昨日の久しぶりの友達との飲み会が最高に楽しかったからいつもより明るく元気に楽器に向かえるかもしれないし、月曜日に仕事でミスをしたので、まだ少し落ち込んで楽器に向かっているかもしれません。(何だか自分も身に覚えがあって、少しくすぐったい気分になりました苦笑)

逆に、楽器を持っていない時、ご飯を食べている時や仕事の休み時間、お風呂に入っている時にもちょっと楽器のことを考えたり、呼吸のアイデアが浮かんだりしたこともきっと何度もあるでしょう。

楽器がない時も私達のどこか一部は音楽家であるし、楽器がある時も私達の全身が純度100%の音楽家ということはないと思います。

もう少し見方を変えてみると、私達は同じ一人の人間でありながら自分の心と身体を音楽家として使ったり、会社員として使ったりしているのです。テューバを吹く時だけ、テューバ用の心が使えるわけではないし、テューバ用の身体が別に用意できるわけではありません。パソコンを使ったり、テレビを見たり、本を読んだりスマートフォンを眺めたり、そうして座っている時の座り方と楽器を吹く時の座り方はちゃんと繋がっています。

だから、楽器を吹こうと思った時に、カチリと楽器のモードに入るのではなくて、演奏にむけて自分に問いかける時間、そして自分が答える時間をちょっと確保してあげて欲しいのです。そうして自分の心と身体に問いかけながら自分の演奏を、自分自身と一緒にじっくり探求するところから始めて欲しいのです。

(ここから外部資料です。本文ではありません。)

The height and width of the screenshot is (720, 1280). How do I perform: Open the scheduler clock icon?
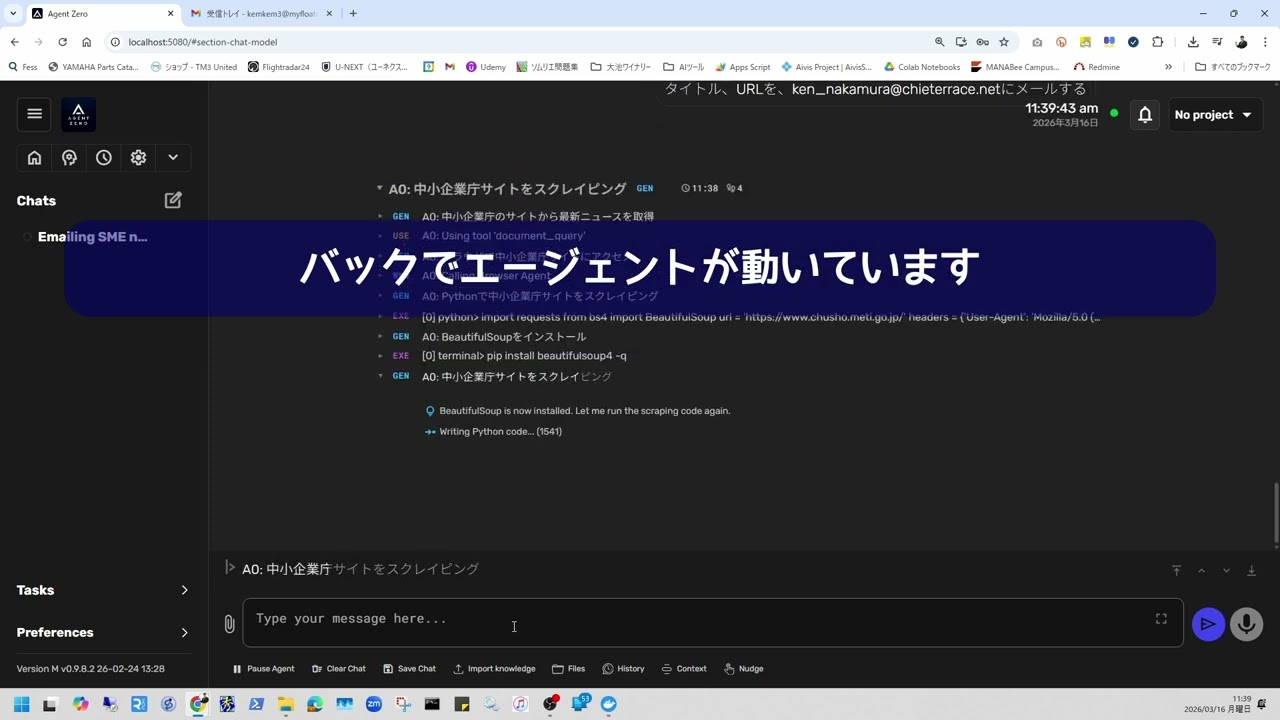104,158

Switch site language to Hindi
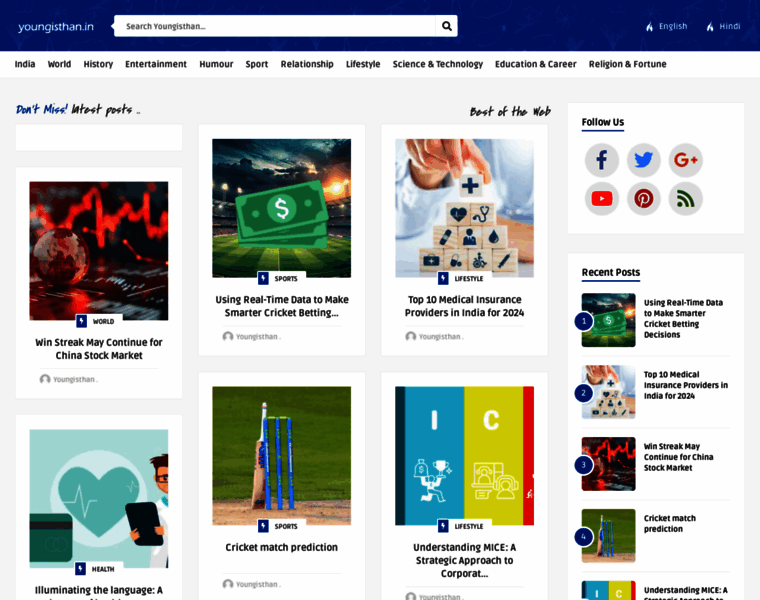723,26

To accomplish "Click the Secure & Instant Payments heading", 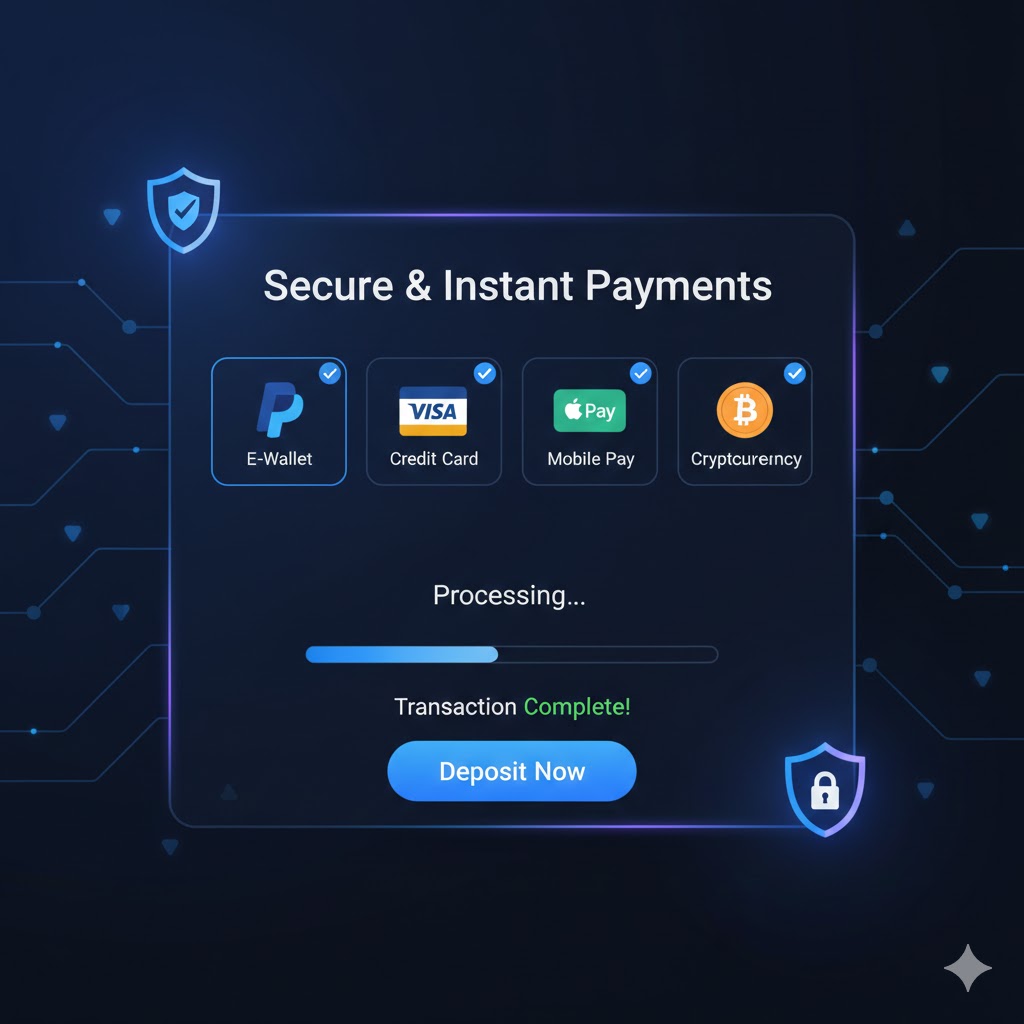I will [x=517, y=287].
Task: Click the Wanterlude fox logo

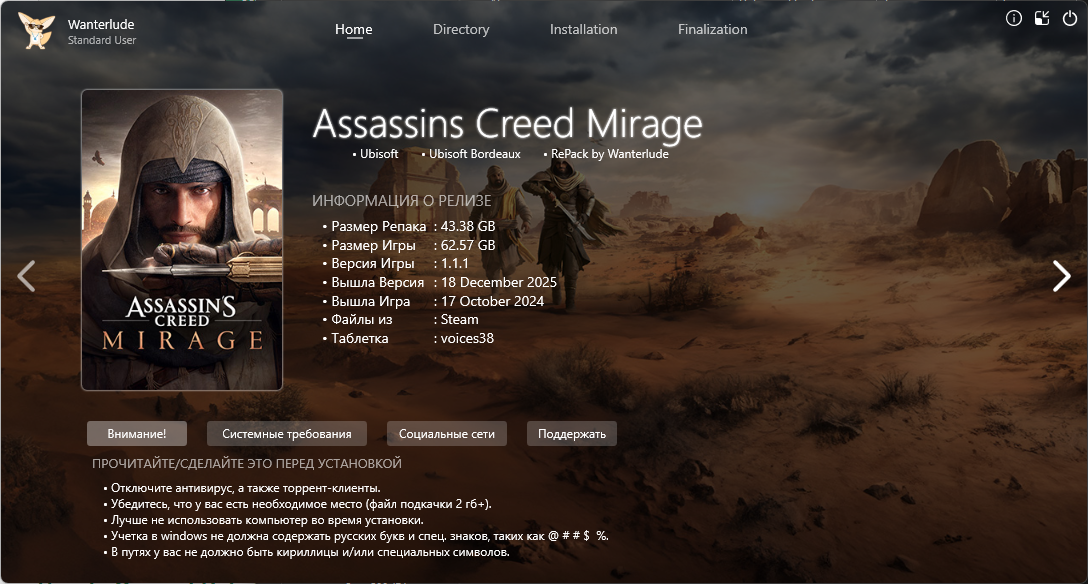Action: pyautogui.click(x=35, y=31)
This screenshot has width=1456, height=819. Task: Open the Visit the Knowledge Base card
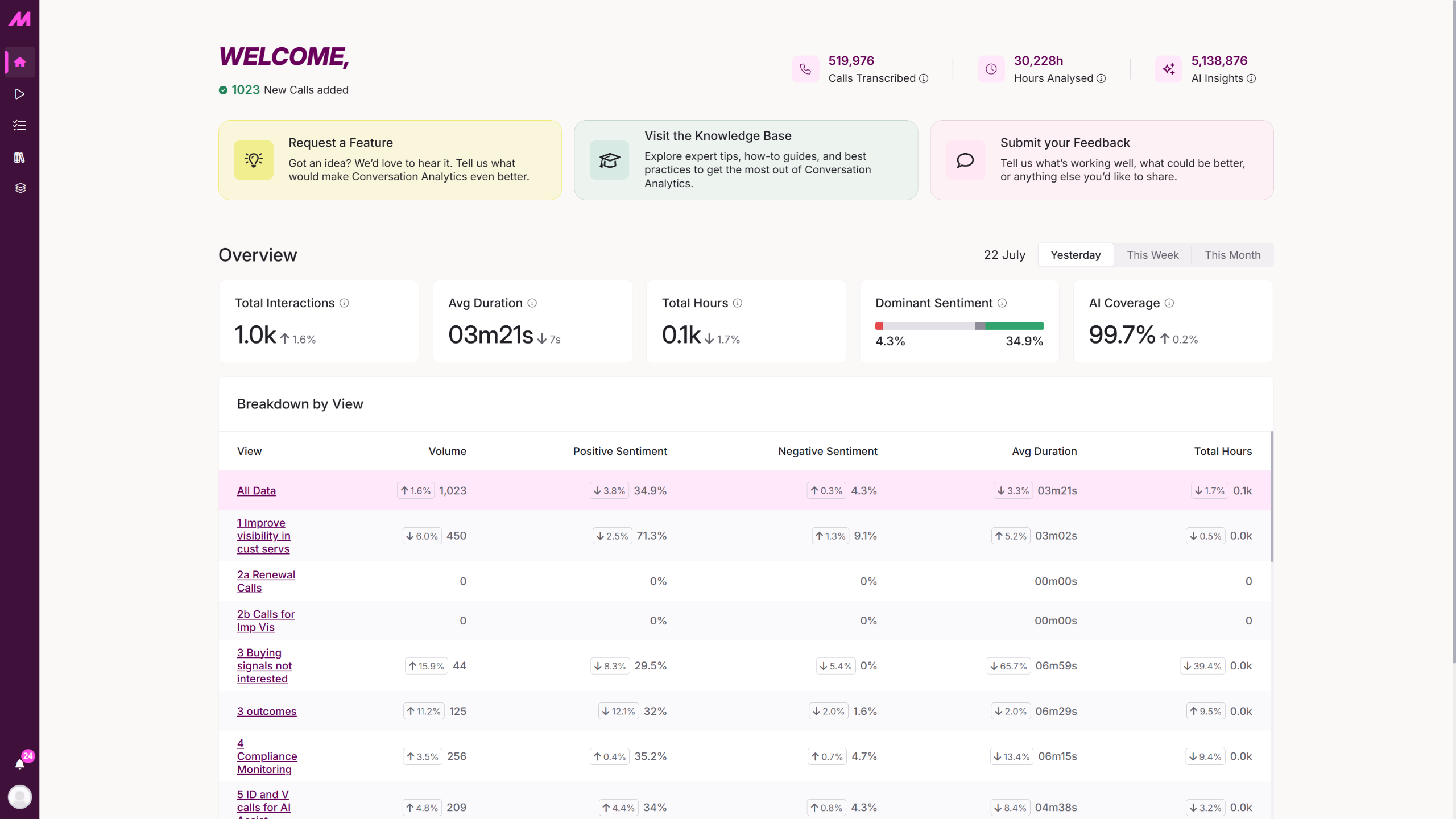746,160
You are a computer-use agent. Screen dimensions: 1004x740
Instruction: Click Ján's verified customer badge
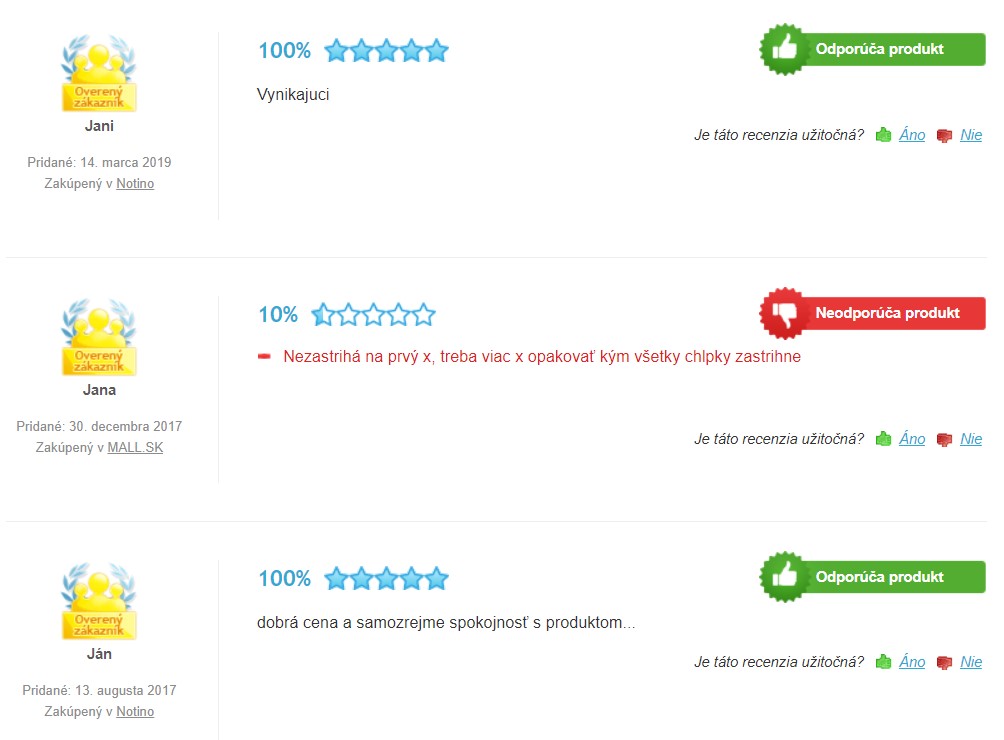(99, 601)
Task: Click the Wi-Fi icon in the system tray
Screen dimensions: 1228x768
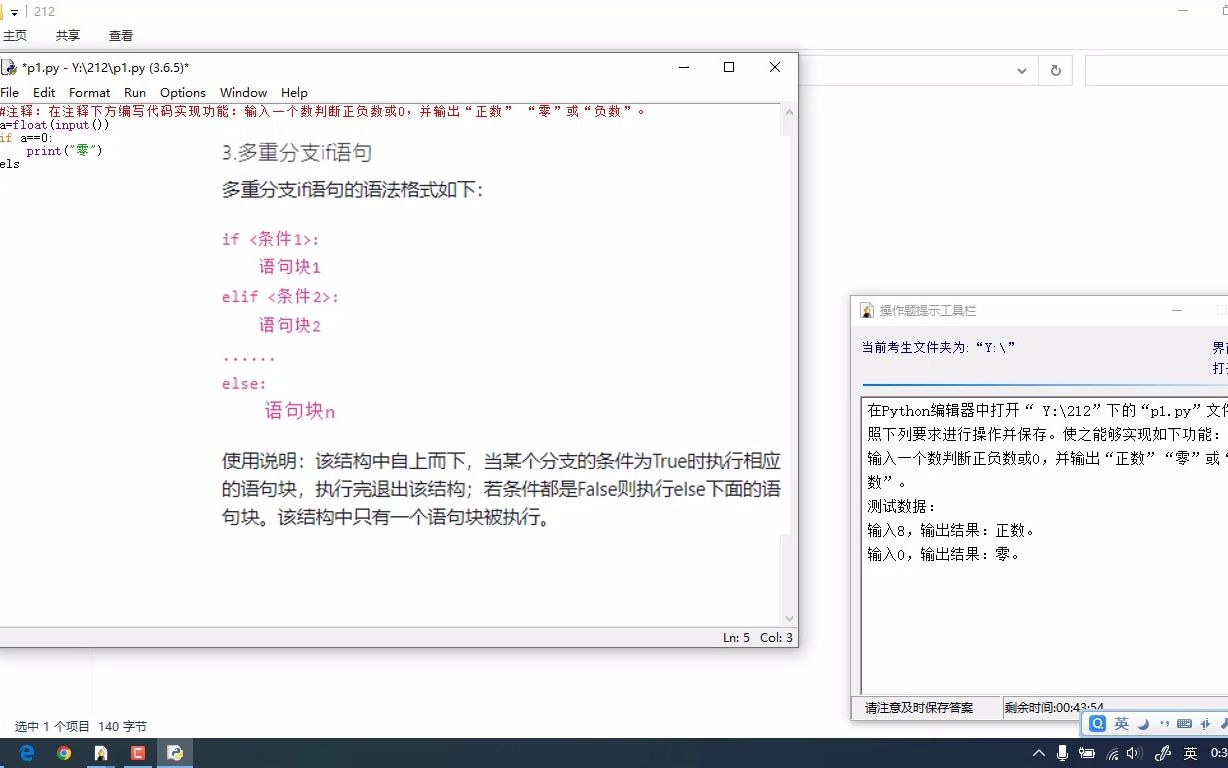Action: click(x=1112, y=753)
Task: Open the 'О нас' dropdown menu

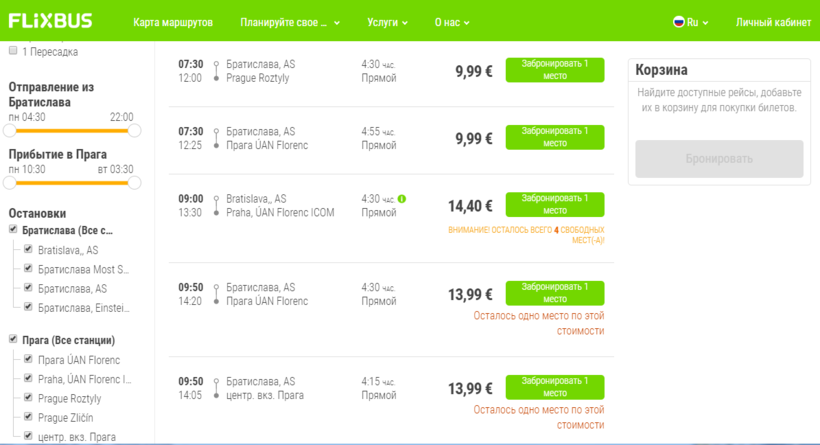Action: (451, 22)
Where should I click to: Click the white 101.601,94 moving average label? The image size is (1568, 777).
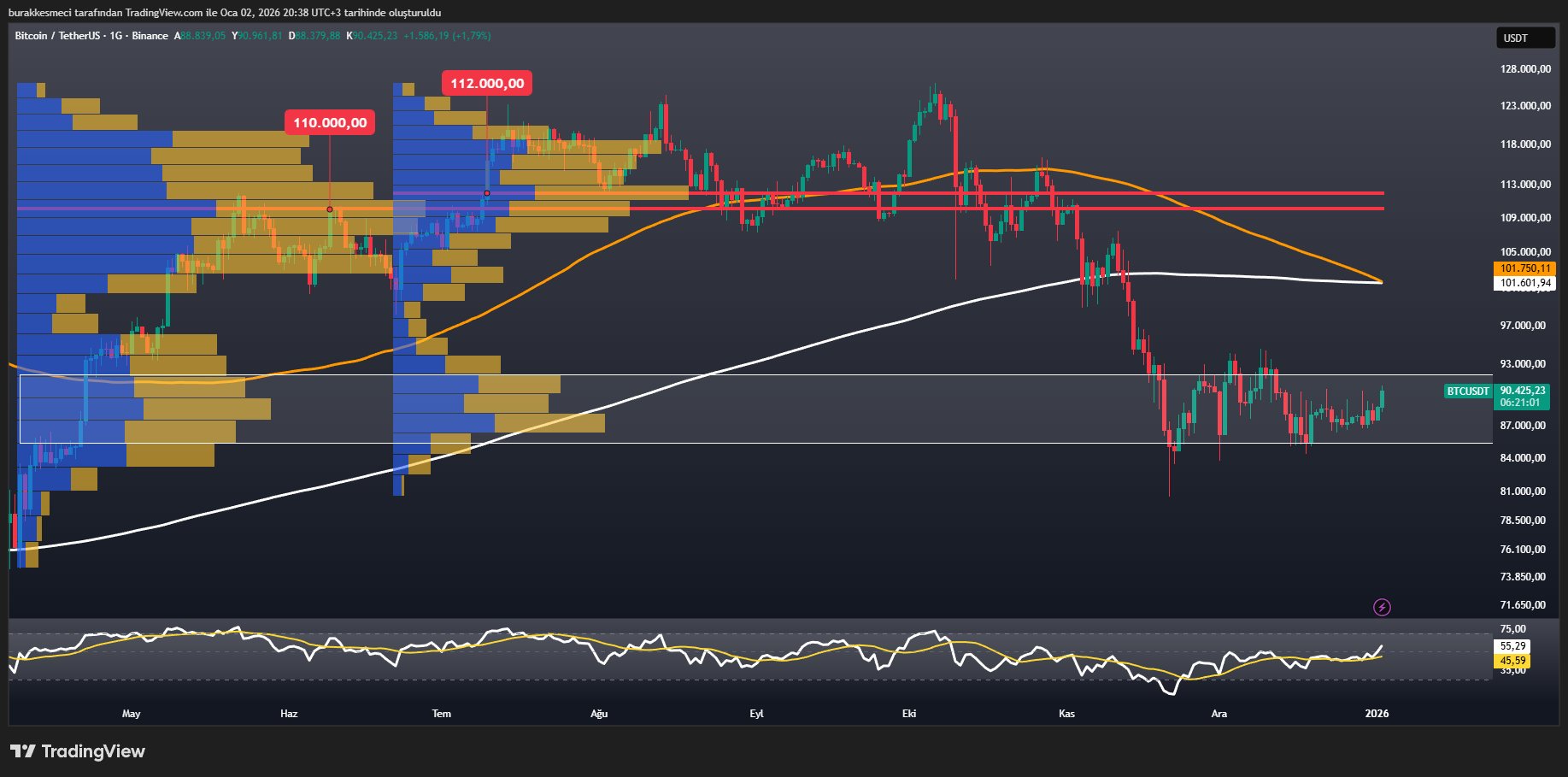click(x=1524, y=283)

思い切ってアレクサンダー・テクニークの用語を使って言い換えると、「習慣」("Habit")でいきなり練習するのではなくて、自分の決意や決心、望みや情熱の声に耳を傾けてから練習を始めて欲しいのです。ちょっと大袈裟に聞こえるかもしれません。でも、あなたの毎日の練習は一つずつ積み上げられて、確実にあなたの演奏の方向と質を決めていくのです。練習はあなたの夢に一歩ずつ近づいていく本当に大切なプロセスなのです。そのために、例えば「座る」動きの中にさえも自分を観察して気づきを得るフィールドを広げてみてほしいのです。